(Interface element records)
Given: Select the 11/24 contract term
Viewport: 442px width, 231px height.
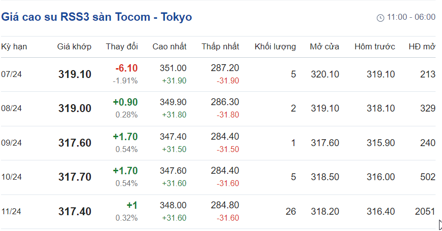Looking at the screenshot, I should click(11, 212).
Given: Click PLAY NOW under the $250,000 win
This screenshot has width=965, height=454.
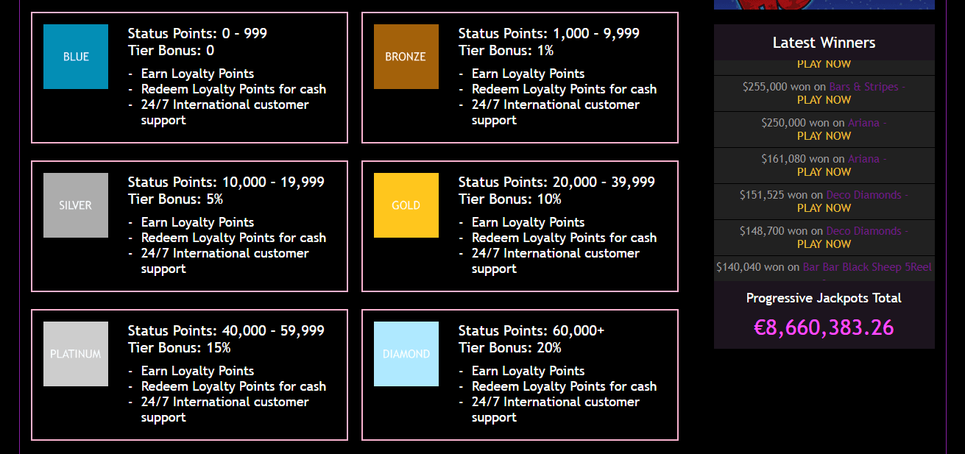Looking at the screenshot, I should [x=824, y=136].
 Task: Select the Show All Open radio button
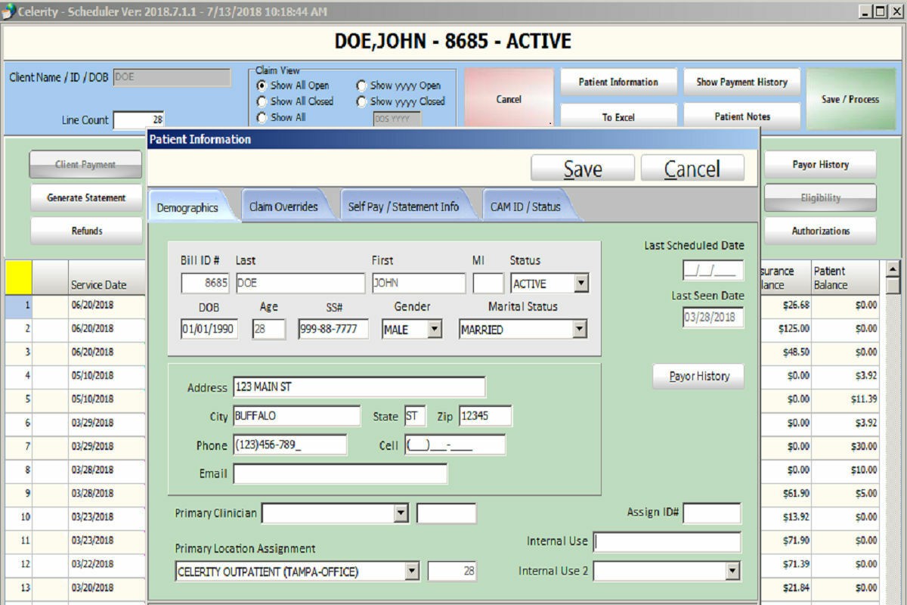coord(262,85)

Exercise brief
Repeat the material above word for word, starting at the line that contains "Given: Click PLAY NOW under the $250,000 win" and ending at the end of the material, both included. Omit the pictures from your answer.

Completed task
Given: Click PLAY NOW under the $250,000 win
This screenshot has width=965, height=454.
Looking at the screenshot, I should [x=824, y=136].
 Task: Select the Show All Open radio button
coord(262,85)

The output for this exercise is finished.